The Best Birthday Yet

Birthday party
Ryan prepares to blow out the candles on his cake.

You’re a parent. Maybe you have a child on autism spectrum or with other special needs. Maybe you don’t.

What do you think of when you hear the phrase “birthday party?”

Do you smile and think of your kid surrounded by friends for a few hours on a weekend afternoon?

Do you shudder and think, “Uh oh, disaster?”

Do you think something in-between?

Maybe you once thought one way, but now you think the other.

One of the first autism blog posts I ever read was about a disastrous birthday party. It was one of the “In Their Own Words” features on the Autism Speaks site. This had to be at least six years ago.

The author was Jess of A Diary of a Mom. I read it and nodded, the feelings familiar. None of Ryan’s parties had gone south quite like the one she described, but it recalled for me the feeling of dread that used to go with either hosting such a party or taking Ryan to one.

Would he interact with the other kids? Would he want to go off by himself? Would he want them to leave?

As time passed, Ryan still wanted to invite his full school class to parties a couple of years after the boys no longer did that. It forced us to get creative. It led to some amazing adventures in place of traditional parties.

Then last year, he wanted to have friends and family over once again. The highlight of the party was to be a backyard game of street hockey. He planned for it carefully, considering the teams and the rules. All the kids, and even some of the adults, took part. Nobody suffered anything other than minor injuries. The party was a rousing success.

This year, he wanted a reprise. He carefully selected a few friends that all like hockey. All were able to attend. Pizza was ordered. Hockey-themed plates and napkins were set out.
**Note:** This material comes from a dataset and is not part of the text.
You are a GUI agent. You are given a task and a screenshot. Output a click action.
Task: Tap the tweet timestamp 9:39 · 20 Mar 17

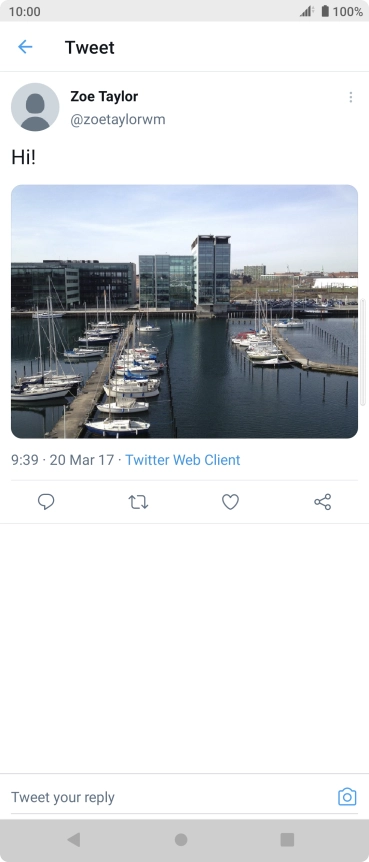point(63,460)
The boys showed up. The neighbors showed up. The cousins showed up. And about 4:30 on Saturday afternoon I refereed a rousing 3-on-3 backyard street hockey game, boys vs. girls.

The boys required no intervention from adults. They all stayed until the evening, handing a great time shooting on Ryan’s new backyard net, eating pizza, cake and ice cream, playing air hockey, etc.

Saying goodnight to Ryan that night, he summed up the day for us.

“I never want this day to end!” he said “This was the best birthday party ever.”

I couldn’t agree more. And when I think of “birthday parties” from here on out, I will think only of this one, and of Ryan’s summary of it.